Overfitting Model

DerXter · February 24, 2022, 4:11pm

Hello everyone,

I’m trying to train an LSTM model on a French/Wolof corpus (a morphologically rich language spoken in Senegal, West Africa) of 35k/35k/30k for Train/Dev/Test. The training goes quite well (BLEU score > 30) when I apply a BPE tokenization (with a SentencePiece model) but when I remove it and do a Whitespace tokenization (or train on the raw data) the BLEU score drops drastically (< 0)
I noticed that the model starts to overfit after 2k epochs and the validation perplexity starts to increase from that point and continues to increase. Here is the configuration I used:

save_data: run

# Training files
data:
    corpus_1:
        path_src: tokenized/src_french.csv.train
        path_tgt: tokenized/tgt_wolof.csv.train
        transforms: [filtertoolong]
    valid:
        path_src: tokenized/src_french.csv.dev
        path_tgt: tokenized/tgt_wolof.csv.dev
        transforms: [filtertoolong]

# Vocabulary files, generated by onmt_build_vocab
src_vocab: vocabularies/source.vocab
tgt_vocab: vocabularies/target.vocab

# Vocabulary size
src_vocab_size: 10000
tgt_vocab_size: 10000

# Filter out source/target longer than n if [filtertoolong] enabled
src_seq_length: 200
src_seq_length: 200

# Tokenization options
#src_subword_model: source.model
#tgt_subword_model: target.model

# Where to save the log file and the output models/checkpoints
log_file: log/train.log
save_model: models/model.frwo

# Stop training if it does not imporve after n validations
early_stopping: 8

# Default: 5000 - Save a model checkpoint for each n
save_checkpoint_steps: 1000

# To save space, limit checkpoints to last n
# keep_checkpoint: 3

seed: 19

# Default: 100000 - Train the model to max n steps 
# Increase for large datasets
train_steps: 10000

# Default: 10000 - Run validation after n steps
valid_steps: 2000

# Default: 4000 - for large datasets, try up to 8000
report_every: 100

decoder_type: rnn
encoder_type: rnn
word_vec_size: 128
rnn_size: 300
enc_layers: 1
dec_layers: 1
rnn_type: LSTM

optim: adam
adam_beta1: 0.9
adam_beta2: 0.998
decay_method: noam
learning_rate: 2.0
max_grad_norm: 0.00

# Tokens per batch, change if out of GPU memory
batch_size: 4096
valid_batch_size: 4096
batch_type: tokens
normalization: tokens
dropout: 0.1
label_smoothing: 0.1

max_generator_batches: 2

param_init: 0.0
#param_init_glorot: 'true'

# Number of GPUs, and IDs of GPUs
world_size: 1
gpu_ranks: [0]

guillaumekln · February 28, 2022, 9:14am

Hello,

If the training with BPE works well, why do you want to remove BPE?

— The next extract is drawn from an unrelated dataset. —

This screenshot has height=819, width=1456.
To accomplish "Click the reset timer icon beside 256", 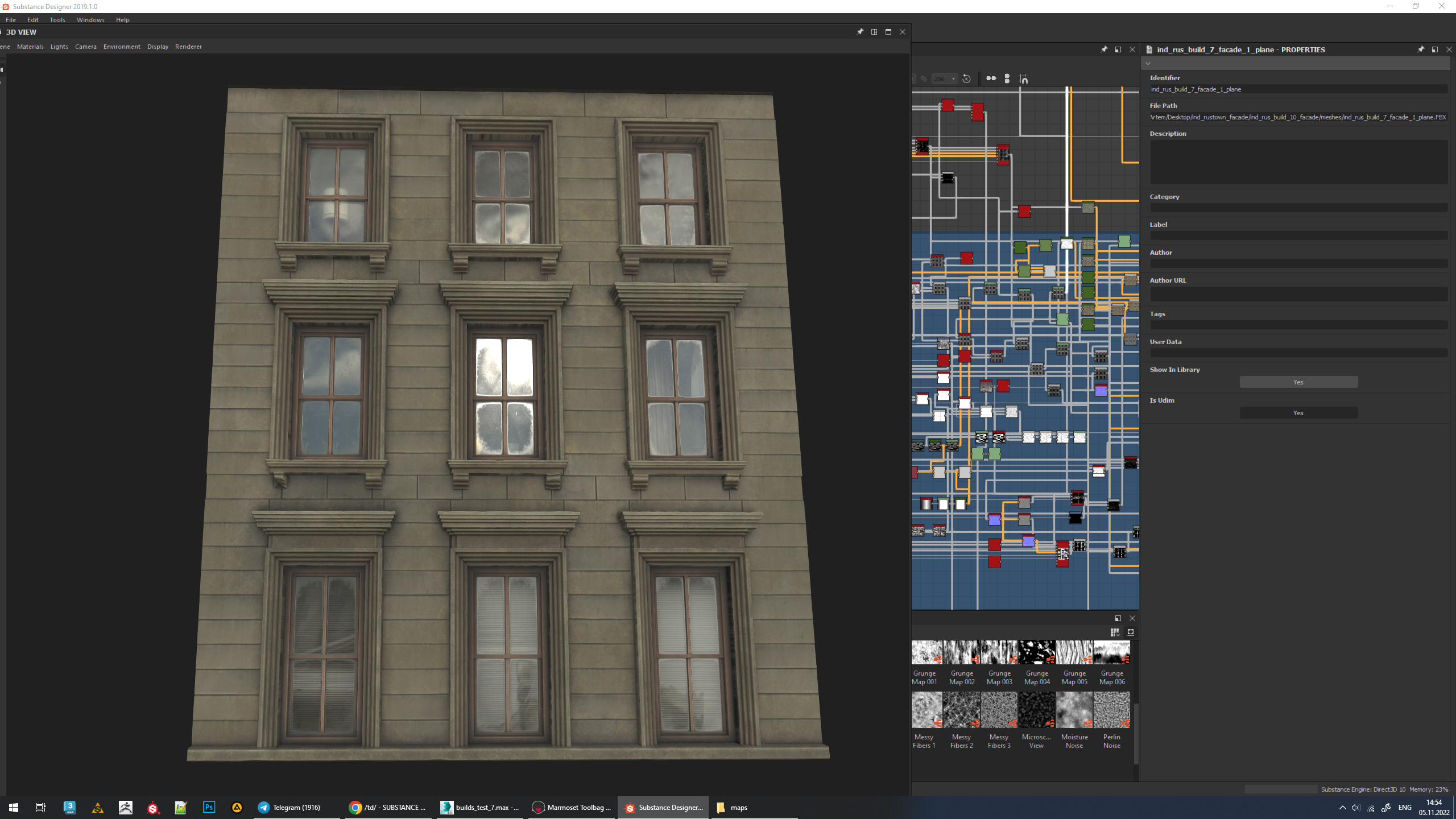I will [x=966, y=79].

More generally, you don’t have a lot of training data. If you can’t gather more data, I suggest restricting the dev and test sets to no more than 1k sentences and move everything else to the training data.

DerXter · February 28, 2022, 9:58am

Hello @guillaumekln, thanks for your answer!

I wanted to make a comparison with this paper that did a training on tokenized data with a whitespace tokenization to evaluate the BPE contribution on the model performance. I tried to use the same train/dev/test configuration that’s why I split my dataset this way but I will take your suggestion into account afterwards.